━━ RECORD EXTRACTS

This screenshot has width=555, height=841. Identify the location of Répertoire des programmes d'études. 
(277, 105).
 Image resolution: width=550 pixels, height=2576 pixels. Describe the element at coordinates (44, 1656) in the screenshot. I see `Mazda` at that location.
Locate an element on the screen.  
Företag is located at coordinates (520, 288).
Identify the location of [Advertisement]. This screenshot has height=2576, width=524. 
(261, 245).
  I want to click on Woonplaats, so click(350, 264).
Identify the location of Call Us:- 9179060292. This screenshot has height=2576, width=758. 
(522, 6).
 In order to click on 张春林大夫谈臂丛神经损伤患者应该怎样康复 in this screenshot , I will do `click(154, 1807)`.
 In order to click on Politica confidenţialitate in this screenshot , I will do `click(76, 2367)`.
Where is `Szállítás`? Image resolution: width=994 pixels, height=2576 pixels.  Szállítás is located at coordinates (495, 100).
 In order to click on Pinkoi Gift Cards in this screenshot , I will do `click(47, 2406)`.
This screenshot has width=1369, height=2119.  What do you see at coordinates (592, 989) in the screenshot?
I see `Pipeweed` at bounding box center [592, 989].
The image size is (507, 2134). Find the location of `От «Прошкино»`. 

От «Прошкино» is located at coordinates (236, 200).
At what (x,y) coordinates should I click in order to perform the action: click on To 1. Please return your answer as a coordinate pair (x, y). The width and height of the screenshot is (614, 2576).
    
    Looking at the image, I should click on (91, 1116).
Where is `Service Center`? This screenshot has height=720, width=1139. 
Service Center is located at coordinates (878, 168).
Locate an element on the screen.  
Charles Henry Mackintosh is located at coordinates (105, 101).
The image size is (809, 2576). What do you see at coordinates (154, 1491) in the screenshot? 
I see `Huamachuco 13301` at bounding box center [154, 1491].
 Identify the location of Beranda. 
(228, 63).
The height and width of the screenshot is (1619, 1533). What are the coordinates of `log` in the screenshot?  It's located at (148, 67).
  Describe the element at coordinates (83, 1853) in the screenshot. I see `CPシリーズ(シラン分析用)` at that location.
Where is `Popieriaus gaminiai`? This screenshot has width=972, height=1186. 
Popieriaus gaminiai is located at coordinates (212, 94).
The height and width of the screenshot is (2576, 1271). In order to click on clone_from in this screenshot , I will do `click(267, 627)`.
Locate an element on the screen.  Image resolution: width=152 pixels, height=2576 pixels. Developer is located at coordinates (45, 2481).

━━━━

Reproduce every item above verbatim, preserving each line, its spacing, and its punctuation without alteration.

▶ COMPLETE RESPONSE
This screenshot has width=555, height=841. Identify the location of Répertoire des programmes d'études. 
(277, 105).
 Image resolution: width=550 pixels, height=2576 pixels. Describe the element at coordinates (44, 1656) in the screenshot. I see `Mazda` at that location.
Locate an element on the screen.  
Företag is located at coordinates (520, 288).
Identify the location of [Advertisement]. This screenshot has height=2576, width=524. 
(261, 245).
  I want to click on Woonplaats, so click(350, 264).
Identify the location of Call Us:- 9179060292. This screenshot has height=2576, width=758. 
(522, 6).
 In order to click on 张春林大夫谈臂丛神经损伤患者应该怎样康复 in this screenshot , I will do `click(154, 1807)`.
 In order to click on Politica confidenţialitate in this screenshot , I will do `click(76, 2367)`.
Where is `Szállítás`? Image resolution: width=994 pixels, height=2576 pixels.  Szállítás is located at coordinates (495, 100).
 In order to click on Pinkoi Gift Cards in this screenshot , I will do `click(47, 2406)`.
This screenshot has width=1369, height=2119.  What do you see at coordinates (592, 989) in the screenshot?
I see `Pipeweed` at bounding box center [592, 989].
The image size is (507, 2134). Find the location of `От «Прошкино»`. 

От «Прошкино» is located at coordinates (236, 200).
At what (x,y) coordinates should I click in order to perform the action: click on To 1. Please return your answer as a coordinate pair (x, y). The width and height of the screenshot is (614, 2576).
    
    Looking at the image, I should click on (91, 1116).
Where is `Service Center`? This screenshot has height=720, width=1139. 
Service Center is located at coordinates (878, 168).
Locate an element on the screen.  
Charles Henry Mackintosh is located at coordinates (105, 101).
The image size is (809, 2576). What do you see at coordinates (154, 1491) in the screenshot? 
I see `Huamachuco 13301` at bounding box center [154, 1491].
 Identify the location of Beranda. 
(228, 63).
The height and width of the screenshot is (1619, 1533). What are the coordinates of `log` in the screenshot?  It's located at (148, 67).
  Describe the element at coordinates (83, 1853) in the screenshot. I see `CPシリーズ(シラン分析用)` at that location.
Where is `Popieriaus gaminiai`? This screenshot has width=972, height=1186. 
Popieriaus gaminiai is located at coordinates (212, 94).
The height and width of the screenshot is (2576, 1271). In order to click on clone_from in this screenshot , I will do `click(267, 627)`.
Locate an element on the screen.  Image resolution: width=152 pixels, height=2576 pixels. Developer is located at coordinates (45, 2481).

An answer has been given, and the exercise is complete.